Task description: Return the whole listing exactly as written.

*** Given records Section Begins ***

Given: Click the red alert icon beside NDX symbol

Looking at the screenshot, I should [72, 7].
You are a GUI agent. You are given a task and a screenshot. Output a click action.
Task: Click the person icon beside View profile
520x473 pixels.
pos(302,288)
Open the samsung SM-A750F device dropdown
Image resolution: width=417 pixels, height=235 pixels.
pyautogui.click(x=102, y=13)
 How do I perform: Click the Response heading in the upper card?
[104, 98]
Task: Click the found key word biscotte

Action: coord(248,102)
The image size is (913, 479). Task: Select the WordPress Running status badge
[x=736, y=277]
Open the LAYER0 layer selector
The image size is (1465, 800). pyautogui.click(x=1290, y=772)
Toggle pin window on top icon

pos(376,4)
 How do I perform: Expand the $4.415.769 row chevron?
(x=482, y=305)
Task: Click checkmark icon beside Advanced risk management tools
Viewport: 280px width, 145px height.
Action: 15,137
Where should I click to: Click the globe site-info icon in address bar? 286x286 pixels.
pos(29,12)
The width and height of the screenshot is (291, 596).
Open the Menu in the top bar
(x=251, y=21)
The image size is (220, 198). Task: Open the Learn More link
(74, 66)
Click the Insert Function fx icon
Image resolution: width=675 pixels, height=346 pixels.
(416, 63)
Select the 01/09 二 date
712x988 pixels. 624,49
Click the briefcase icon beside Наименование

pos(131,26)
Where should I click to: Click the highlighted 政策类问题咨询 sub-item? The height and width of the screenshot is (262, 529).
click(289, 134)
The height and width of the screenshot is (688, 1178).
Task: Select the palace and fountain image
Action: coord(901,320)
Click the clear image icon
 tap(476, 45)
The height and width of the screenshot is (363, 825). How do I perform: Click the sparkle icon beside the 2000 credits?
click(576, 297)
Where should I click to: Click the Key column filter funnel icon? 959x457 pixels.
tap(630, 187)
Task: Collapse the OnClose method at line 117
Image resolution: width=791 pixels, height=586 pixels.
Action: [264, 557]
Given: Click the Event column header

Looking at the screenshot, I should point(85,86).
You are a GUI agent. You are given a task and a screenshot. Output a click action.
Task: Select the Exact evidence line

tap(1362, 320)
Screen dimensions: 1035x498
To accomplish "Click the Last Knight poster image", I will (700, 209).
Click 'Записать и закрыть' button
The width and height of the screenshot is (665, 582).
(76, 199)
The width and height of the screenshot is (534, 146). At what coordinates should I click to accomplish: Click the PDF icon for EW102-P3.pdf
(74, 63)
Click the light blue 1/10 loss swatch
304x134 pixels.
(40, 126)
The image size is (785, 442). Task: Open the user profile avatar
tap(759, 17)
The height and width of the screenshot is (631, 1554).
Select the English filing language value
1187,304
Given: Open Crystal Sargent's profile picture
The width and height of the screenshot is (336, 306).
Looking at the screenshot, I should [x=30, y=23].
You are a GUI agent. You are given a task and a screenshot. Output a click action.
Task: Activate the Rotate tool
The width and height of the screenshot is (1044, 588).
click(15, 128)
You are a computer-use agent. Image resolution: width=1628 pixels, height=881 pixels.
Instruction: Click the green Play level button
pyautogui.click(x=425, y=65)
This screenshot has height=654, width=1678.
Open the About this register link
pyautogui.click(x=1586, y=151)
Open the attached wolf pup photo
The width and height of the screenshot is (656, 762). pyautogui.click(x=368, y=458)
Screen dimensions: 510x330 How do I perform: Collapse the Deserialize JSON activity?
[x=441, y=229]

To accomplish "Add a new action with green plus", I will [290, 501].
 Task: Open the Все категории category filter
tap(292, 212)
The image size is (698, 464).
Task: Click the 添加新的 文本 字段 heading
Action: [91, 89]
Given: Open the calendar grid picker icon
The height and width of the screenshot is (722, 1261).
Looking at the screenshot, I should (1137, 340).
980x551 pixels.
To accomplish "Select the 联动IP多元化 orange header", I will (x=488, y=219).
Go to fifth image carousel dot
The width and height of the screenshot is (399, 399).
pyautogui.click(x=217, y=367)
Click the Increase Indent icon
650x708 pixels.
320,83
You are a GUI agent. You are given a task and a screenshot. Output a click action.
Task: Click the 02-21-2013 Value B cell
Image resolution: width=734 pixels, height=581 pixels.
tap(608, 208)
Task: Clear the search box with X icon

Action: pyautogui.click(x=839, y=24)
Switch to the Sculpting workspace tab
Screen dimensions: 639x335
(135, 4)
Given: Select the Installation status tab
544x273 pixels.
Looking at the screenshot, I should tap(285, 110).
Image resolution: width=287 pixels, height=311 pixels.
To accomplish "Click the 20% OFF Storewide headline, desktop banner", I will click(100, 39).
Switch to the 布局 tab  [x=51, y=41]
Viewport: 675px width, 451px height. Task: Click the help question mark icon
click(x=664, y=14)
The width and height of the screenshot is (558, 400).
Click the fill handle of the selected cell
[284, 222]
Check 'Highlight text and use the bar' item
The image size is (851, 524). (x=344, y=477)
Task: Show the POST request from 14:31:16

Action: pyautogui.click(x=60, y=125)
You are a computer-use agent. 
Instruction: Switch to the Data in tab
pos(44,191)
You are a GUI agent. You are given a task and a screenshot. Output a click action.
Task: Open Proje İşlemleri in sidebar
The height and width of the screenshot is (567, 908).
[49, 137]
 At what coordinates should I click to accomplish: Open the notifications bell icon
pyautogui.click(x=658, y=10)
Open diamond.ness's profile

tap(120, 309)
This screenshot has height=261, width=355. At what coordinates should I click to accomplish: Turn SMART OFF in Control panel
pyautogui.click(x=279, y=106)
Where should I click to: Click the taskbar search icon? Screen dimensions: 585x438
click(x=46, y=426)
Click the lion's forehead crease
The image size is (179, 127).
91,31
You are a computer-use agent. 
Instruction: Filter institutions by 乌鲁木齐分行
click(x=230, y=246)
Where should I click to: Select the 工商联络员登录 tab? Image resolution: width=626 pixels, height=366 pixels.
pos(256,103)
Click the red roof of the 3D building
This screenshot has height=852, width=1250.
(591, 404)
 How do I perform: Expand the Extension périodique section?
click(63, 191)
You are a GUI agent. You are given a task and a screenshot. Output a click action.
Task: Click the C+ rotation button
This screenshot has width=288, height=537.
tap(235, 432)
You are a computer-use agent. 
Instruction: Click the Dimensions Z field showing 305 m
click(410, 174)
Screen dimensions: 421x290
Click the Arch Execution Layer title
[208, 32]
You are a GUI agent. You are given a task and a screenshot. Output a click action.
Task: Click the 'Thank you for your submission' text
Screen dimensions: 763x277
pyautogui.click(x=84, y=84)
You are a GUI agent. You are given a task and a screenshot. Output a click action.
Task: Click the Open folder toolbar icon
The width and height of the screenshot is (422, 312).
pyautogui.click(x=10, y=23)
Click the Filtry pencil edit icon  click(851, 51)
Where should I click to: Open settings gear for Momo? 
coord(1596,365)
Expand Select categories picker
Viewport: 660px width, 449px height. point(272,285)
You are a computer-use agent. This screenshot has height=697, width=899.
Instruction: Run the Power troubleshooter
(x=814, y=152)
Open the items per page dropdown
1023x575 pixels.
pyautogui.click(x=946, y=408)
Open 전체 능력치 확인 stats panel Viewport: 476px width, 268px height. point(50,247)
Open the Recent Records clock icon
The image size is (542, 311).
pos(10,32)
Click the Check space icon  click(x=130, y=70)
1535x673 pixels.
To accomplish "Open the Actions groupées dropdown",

*** Given records Section Ends ***

Response to this exercise:
Given: Click the red alert icon beside NDX symbol

Looking at the screenshot, I should [72, 7].
You are a GUI agent. You are given a task and a screenshot. Output a click action.
Task: Click the person icon beside View profile
520x473 pixels.
pos(302,288)
Open the samsung SM-A750F device dropdown
Image resolution: width=417 pixels, height=235 pixels.
pyautogui.click(x=102, y=13)
 How do I perform: Click the Response heading in the upper card?
[104, 98]
Task: Click the found key word biscotte

Action: coord(248,102)
The image size is (913, 479). Task: Select the WordPress Running status badge
[x=736, y=277]
Open the LAYER0 layer selector
The image size is (1465, 800). pyautogui.click(x=1290, y=772)
Toggle pin window on top icon

pos(376,4)
 How do I perform: Expand the $4.415.769 row chevron?
(x=482, y=305)
Task: Click checkmark icon beside Advanced risk management tools
Viewport: 280px width, 145px height.
Action: 15,137
Where should I click to: Click the globe site-info icon in address bar? 286x286 pixels.
pos(29,12)
The width and height of the screenshot is (291, 596).
Open the Menu in the top bar
(x=251, y=21)
The image size is (220, 198). Task: Open the Learn More link
(74, 66)
Click the Insert Function fx icon
Image resolution: width=675 pixels, height=346 pixels.
(416, 63)
Select the 01/09 二 date
712x988 pixels. 624,49
Click the briefcase icon beside Наименование

pos(131,26)
Where should I click to: Click the highlighted 政策类问题咨询 sub-item? The height and width of the screenshot is (262, 529).
click(289, 134)
The height and width of the screenshot is (688, 1178).
Task: Select the palace and fountain image
Action: coord(901,320)
Click the clear image icon
 tap(476, 45)
The height and width of the screenshot is (363, 825). How do I perform: Click the sparkle icon beside the 2000 credits?
click(576, 297)
Where should I click to: Click the Key column filter funnel icon? 959x457 pixels.
tap(630, 187)
Task: Collapse the OnClose method at line 117
Image resolution: width=791 pixels, height=586 pixels.
Action: [264, 557]
Given: Click the Event column header

Looking at the screenshot, I should point(85,86).
You are a GUI agent. You are given a task and a screenshot. Output a click action.
Task: Select the Exact evidence line

tap(1362, 320)
Screen dimensions: 1035x498
To accomplish "Click the Last Knight poster image", I will (700, 209).
Click 'Записать и закрыть' button
The width and height of the screenshot is (665, 582).
(76, 199)
The width and height of the screenshot is (534, 146). At what coordinates should I click to accomplish: Click the PDF icon for EW102-P3.pdf
(74, 63)
Click the light blue 1/10 loss swatch
304x134 pixels.
(40, 126)
The image size is (785, 442). Task: Open the user profile avatar
tap(759, 17)
The height and width of the screenshot is (631, 1554).
Select the English filing language value
1187,304
Given: Open Crystal Sargent's profile picture
The width and height of the screenshot is (336, 306).
Looking at the screenshot, I should [x=30, y=23].
You are a GUI agent. You are given a task and a screenshot. Output a click action.
Task: Activate the Rotate tool
The width and height of the screenshot is (1044, 588).
click(15, 128)
You are a computer-use agent. Image resolution: width=1628 pixels, height=881 pixels.
Instruction: Click the green Play level button
pyautogui.click(x=425, y=65)
This screenshot has height=654, width=1678.
Open the About this register link
pyautogui.click(x=1586, y=151)
Open the attached wolf pup photo
The width and height of the screenshot is (656, 762). pyautogui.click(x=368, y=458)
Screen dimensions: 510x330 How do I perform: Collapse the Deserialize JSON activity?
[x=441, y=229]

To accomplish "Add a new action with green plus", I will [290, 501].
 Task: Open the Все категории category filter
tap(292, 212)
The image size is (698, 464).
Task: Click the 添加新的 文本 字段 heading
Action: [91, 89]
Given: Open the calendar grid picker icon
The height and width of the screenshot is (722, 1261).
Looking at the screenshot, I should (1137, 340).
980x551 pixels.
To accomplish "Select the 联动IP多元化 orange header", I will (x=488, y=219).
Go to fifth image carousel dot
The width and height of the screenshot is (399, 399).
pyautogui.click(x=217, y=367)
Click the Increase Indent icon
650x708 pixels.
320,83
You are a GUI agent. You are given a task and a screenshot. Output a click action.
Task: Click the 02-21-2013 Value B cell
Image resolution: width=734 pixels, height=581 pixels.
tap(608, 208)
Task: Clear the search box with X icon

Action: pyautogui.click(x=839, y=24)
Switch to the Sculpting workspace tab
Screen dimensions: 639x335
(135, 4)
Given: Select the Installation status tab
544x273 pixels.
Looking at the screenshot, I should tap(285, 110).
Image resolution: width=287 pixels, height=311 pixels.
To accomplish "Click the 20% OFF Storewide headline, desktop banner", I will click(100, 39).
Switch to the 布局 tab  [x=51, y=41]
Viewport: 675px width, 451px height. Task: Click the help question mark icon
click(x=664, y=14)
The width and height of the screenshot is (558, 400).
Click the fill handle of the selected cell
[284, 222]
Check 'Highlight text and use the bar' item
The image size is (851, 524). (x=344, y=477)
Task: Show the POST request from 14:31:16

Action: pyautogui.click(x=60, y=125)
You are a computer-use agent. 
Instruction: Switch to the Data in tab
pos(44,191)
You are a GUI agent. You are given a task and a screenshot. Output a click action.
Task: Open Proje İşlemleri in sidebar
The height and width of the screenshot is (567, 908).
[49, 137]
 At what coordinates should I click to accomplish: Open the notifications bell icon
pyautogui.click(x=658, y=10)
Open diamond.ness's profile

tap(120, 309)
This screenshot has height=261, width=355. At what coordinates should I click to accomplish: Turn SMART OFF in Control panel
pyautogui.click(x=279, y=106)
Where should I click to: Click the taskbar search icon? Screen dimensions: 585x438
click(x=46, y=426)
Click the lion's forehead crease
The image size is (179, 127).
91,31
You are a computer-use agent. 
Instruction: Filter institutions by 乌鲁木齐分行
click(x=230, y=246)
Where should I click to: Select the 工商联络员登录 tab? Image resolution: width=626 pixels, height=366 pixels.
pos(256,103)
Click the red roof of the 3D building
This screenshot has height=852, width=1250.
(591, 404)
 How do I perform: Expand the Extension périodique section?
click(63, 191)
You are a GUI agent. You are given a task and a screenshot. Output a click action.
Task: Click the C+ rotation button
This screenshot has width=288, height=537.
tap(235, 432)
You are a computer-use agent. 
Instruction: Click the Dimensions Z field showing 305 m
click(410, 174)
Screen dimensions: 421x290
Click the Arch Execution Layer title
[208, 32]
You are a GUI agent. You are given a task and a screenshot. Output a click action.
Task: Click the 'Thank you for your submission' text
Screen dimensions: 763x277
pyautogui.click(x=84, y=84)
You are a GUI agent. You are given a task and a screenshot. Output a click action.
Task: Click the Open folder toolbar icon
The width and height of the screenshot is (422, 312).
pyautogui.click(x=10, y=23)
Click the Filtry pencil edit icon  click(851, 51)
Where should I click to: Open settings gear for Momo? 
coord(1596,365)
Expand Select categories picker
Viewport: 660px width, 449px height. point(272,285)
You are a computer-use agent. This screenshot has height=697, width=899.
Instruction: Run the Power troubleshooter
(x=814, y=152)
Open the items per page dropdown
1023x575 pixels.
pyautogui.click(x=946, y=408)
Open 전체 능력치 확인 stats panel Viewport: 476px width, 268px height. point(50,247)
Open the Recent Records clock icon
The image size is (542, 311).
pos(10,32)
Click the Check space icon  click(x=130, y=70)
1535x673 pixels.
To accomplish "Open the Actions groupées dropdown",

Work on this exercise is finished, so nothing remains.